▸ **Yapılacak İşler**:
**1.** Sempozyum haberinde "Öyküleriyle Haldun Taner" panelinde söz alan kişilerin adlarını sıralayın.
**2.** Lütfen sempozyum haberini kaldığı yerden sürdürün.

▸ **Seçilmiş Metin**:
▼

"100. Doğum Yılında Haldun Taner Sempozyumu" sona erdi

"100. Doğum Yılında Haldun Taner Sempozyumu" sona erdi

Sempozyumun kapanışında, "Öyküleriyle Haldun Taner" paneli gerçekleştirildi

İSTANBUL (AA) - Gazeteci, öğretim üyesi, öykü, tiyatro ve kabare yazarı Haldun Taner için düzenlenen, "100. Doğum Yılında Haldun Taner Sempozyumu" sona erdi.

Pera Müzesi'nde sempozyumun sonunda düzenlenen "Öyküleriyle Haldun Taner" panelinde konuşan, Mimar Sinan Güzel Sanatlar Üniversitesi Türk Dili ve Edebiyatı Bölüm Başkanı Prof. Dr. Abdullah Uçman, Haldun Taner'in modern hikayeciliğin öncülerinden olduğunu söyledi.

Uçman, ünlü yazarın son derece nazik ve kibar, telaffuzu düzgün, tam bir İstanbul beyefendisi olduğunu belirterek, "Kendisine ve bilgisine güvenen, son derece rahat, zaman zaman yaptığı esprilerle de dersini renklendiren, kendisiyle dahi alay edebilen olgun bir kişiliğe sahipti. Yıllarca, 'Devekuşuna Mektuplar' sütununda yazdığı inanılmaz yazılarıyla, hitap ettiği okuyucuya, biraz da kusurlarının farkında olması gerektiğini hissettirmeye çalışmış birisidir" dedi.

Mimar Sinan Güzel Sanatlar Üniversitesi Türk Dili ve Edebiyatı Öğretim Görevlisi Prof. Dr. Handan İnci, Taner'in hikayelerinin kimlikli ve çağdaş olduğunu belirterek, "Hikaye yazmaya başladığında edebiyat, aslında toplumcu-gerçekçi kulvarda yol almakta. 1950'lere gelindiğinde ise daha çok varoluşçuluktan esinlenmiş, içe kapalı, bilimsel bir edebiyat tarzı öne geçiyor. İki ayrı edebiyat tarzına da dahil değil Haldun Taner. Kendine özgü, çok farklı bir hikaye anlayışıyla geliyor ve çok çabuk ulaşıyor okuruna" diye konuştu.

- Duruel: "Yürüyen bir gölge o, tıpkı radyodan dağılan sesler gibi"

Yazar Nursel Duruel de Haldun Taner'in "İstediği Şarkıyı Dinleyebilmek" öyküsüne değinerek şu bilgileri kaydetti:

"Adının ucu açık olan öyküsü var. Dili çok iyi kullanan, kültürel donanımı, hayat deneyimi çok yüksek olan Haldun Taner, rastlantıyla mı açık bıraktı hikayenin ismini? Tabii ki değil. Çok kararlı bir seçim. Çünkü bu 3 öykünün içerikleri, süreklilik ve sınırsızlık gibi temalarla belirliyor açık kalmasını. Haldun Taner, öykü boyunca, öyküden hiç taviz vermeden, adeta bir radyo kuramı yaptı. Öykünün odağına koyduğu radyoyla, öykünün anlatıcısı arasında tam çakışma sağladı. Yüzünü göstermedi anlatıcının. Fiziksel hiçbir özelliğini belirtmedi. Yürüyen bir gölge o, tıpkı radyodan dağılan sesler gibi."

▲

▸ **Verilen Bilgiler**:
▼

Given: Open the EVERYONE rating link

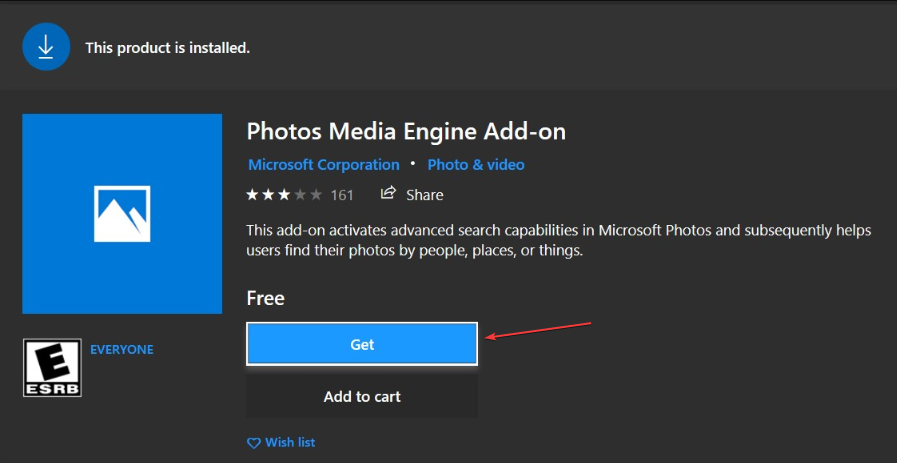Looking at the screenshot, I should (122, 349).
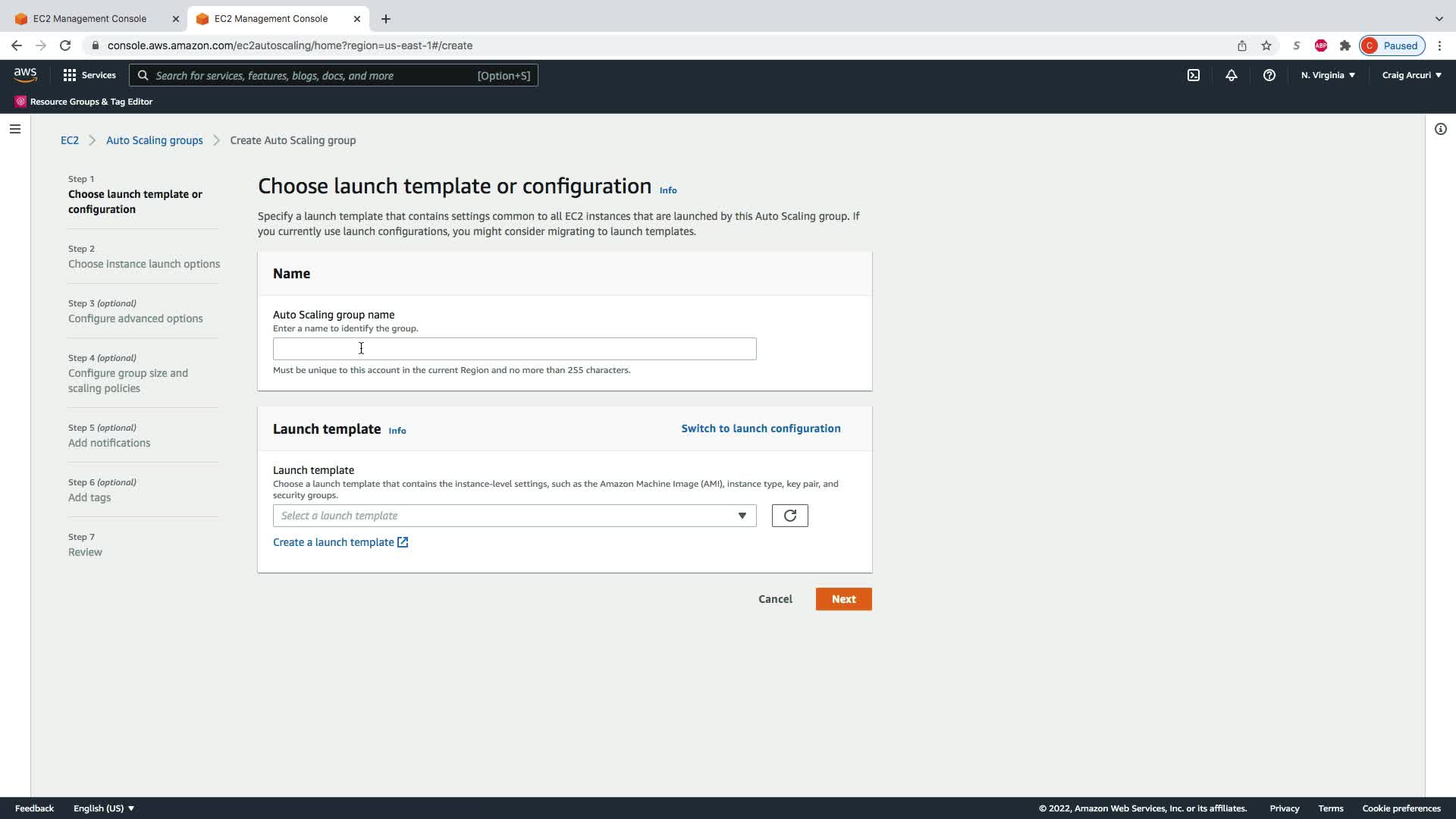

▲

▸ **Son Yanıtlar**:
**1.** Abdullah Uçman, Handan İnci, Nursel Duruel

**2.**
Yazar Behçet Çelik, Taner'in öykülerinde sadelik ve yalınlığın dikkat çektiğine vurgu yaparak, "Şehirde, evlerden ve dükkanlardan gelen radyo seslerini dinleyip geçen bir adam. Her gün tanık olabileceğiniz çok alelade bir şey. Bunu çok külfetsiz ve rahat bir üslupla aktarmış Haldun Taner. Kendisine, 'iyi bir hikaye nasıl olmalıdır' sorusu sorulduğunda şöyle değiniyor Haldun Taner, 'Açık seçiklik ararım. Kulağı ters eliyle göstermek bence acemiliktir. Açık seçiklik, sadelik, yazarın birinci nezaket borcudur. Kafasına ve kalemine çekidüzen vermeden okuyucunun önüne çıkan yazarı saygısız ve şımarık buluyorum' demiştir" ifadelerini kullandı.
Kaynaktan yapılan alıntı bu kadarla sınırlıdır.